Hard coal was the most important energy source in the Ruhr region for over a century. From 1857 to 1973, Zeche Hannover(the Hannover colliery) in Bochum produced huge quantities of hard coal. The exploitation of coal underground led to the settling of the earth’s surface throughout the region. The damage is still having an effect today. Mining and industry attracted many people. The history and current state of Zeche Hannover is closely interwoven with migration and cultural diversity. Aware of the cultural and economic importance, the museum takes these issues into consideration.

Zorka Wollny

Singing Machine

Futur II | 2022-03-16 00:00:00
Overtone Hive, TRAFO Center for Contemporary Art 2020, photo Andrzej Golc

Zorka Wollny is developing a soundscape for Zeche Hannover, in which the influx of people looking for work from “all over Europe” is metaphorically taken up as a “flow of energy”. The Polish artist deals with the influences of European labor migration on the Ruhr region with a special focus on Polish-German life in the German state of NRW. The Malakow Tower of Zeche Hannover becomes a space-consuming sound installation that transforms voices from different communities in Bochum into a physically palpable listening experience.

From the middle of the 19th century, thousands of people from various parts of Europe moved to the Ruhr region and found employment in heavy industry, for example, at the Hanover mine. The workforce at that time consisted largely of Polish, Belgian, French, Italian, Spanish, Greek, Turkish, and Portuguese workers. The artist works with residents and newcomers from Bochum.
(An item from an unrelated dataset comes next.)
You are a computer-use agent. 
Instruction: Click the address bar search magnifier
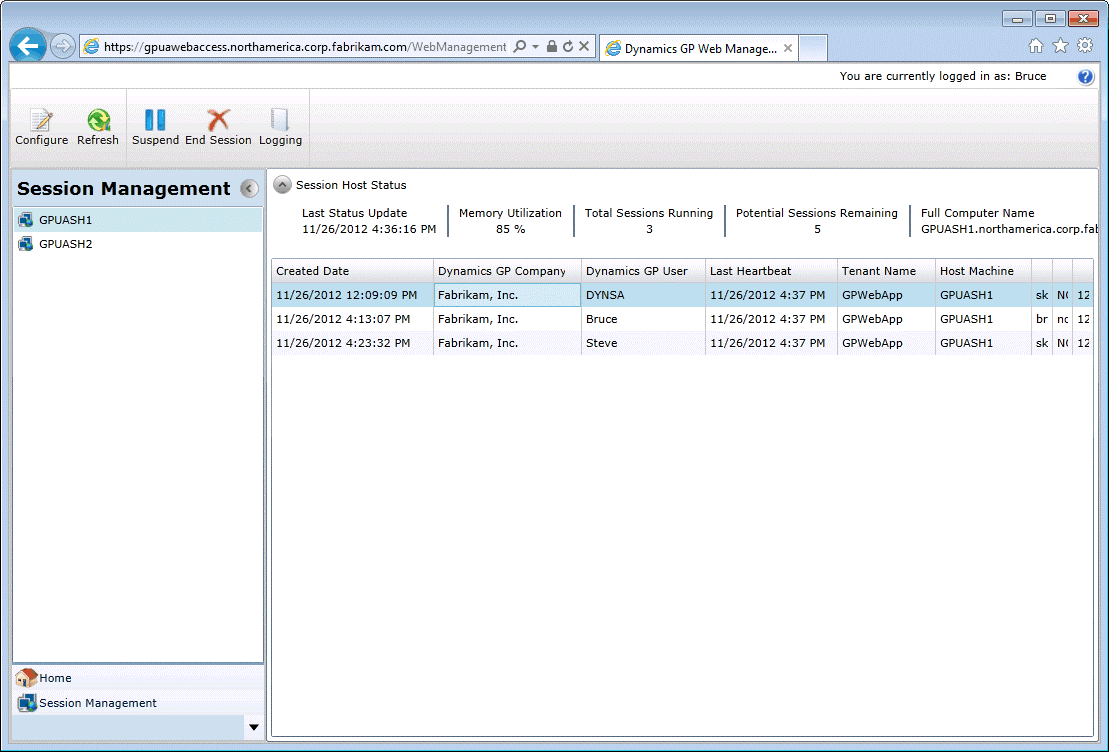tap(521, 47)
In doing so, she illuminates the collective fears and visions that relate to ecological and economic transformation processes.

Composition:
Zorka Wollny (PL/GER)

Sound Design:
Steven McEvoy (IRL/DK)/ Bátor Tóth (HU/DE)

Performance:
Anastasia Osoianu (MD/GER) – voice/ Bidisha Das (IND/GER) – electronic instruments/ voice/ Gîvara Efrîn (SYR/GER) – Saz, voice/ Mohamad Tamem (SYR/GER) – darbuka, flute, accordion/ Ralf Lambrecht (Bed/Ruhristan Medine) – tuba, sousaphone, trombone/ Shevan Tamo (SYR/GER) – guitar/ Su Dönmez (TR/GER) – voice / electronic- and bass guitar

Documentation (Insa Langhorst):
https://vimeo.com/687472097

Joanie Lemercier

Slow Violence

Futur III | 2022-03-12 00:00:00 - 2022-03-19 00:00:00

In his audiovisual installation SLOW VIOLENCE (2019-2021), Joanie Lemercier makes it possible to experience human encroachment on the environment for the purpose of energy production and reflects on the visible and invisible consequential damage caused by the industrial use of the planet: With the help of monumental drone footage, Lemercier documents the landscape destruction caused by open-cast lignite mining in the Rhenish mining region. He combines shots of the earth’s surface torn open with mesmerizing shots of the Hambach Forest and the plumes rising from the power plants.
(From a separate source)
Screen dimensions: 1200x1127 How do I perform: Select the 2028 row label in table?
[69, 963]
The outdoor area of Zeche Hannover creates an impression of intact nature. Today, however, the renaturalized industrial area is still strongly marked by coal mining. While the consequential damage persists underground and is thus less visible, a few kilometers further on in the Rhineland the extent of the open-cast lignite mining becomes immediately obvious. With the video installation SLOW VIOLENCE, Lemercier visualizes the extent of the ecological damage caused by the extraction and burning of natural resources. The title is inspired by the concept of literary scholar Rob Nixon, who has referred to the gradually unfolding destruction as “slow violence”.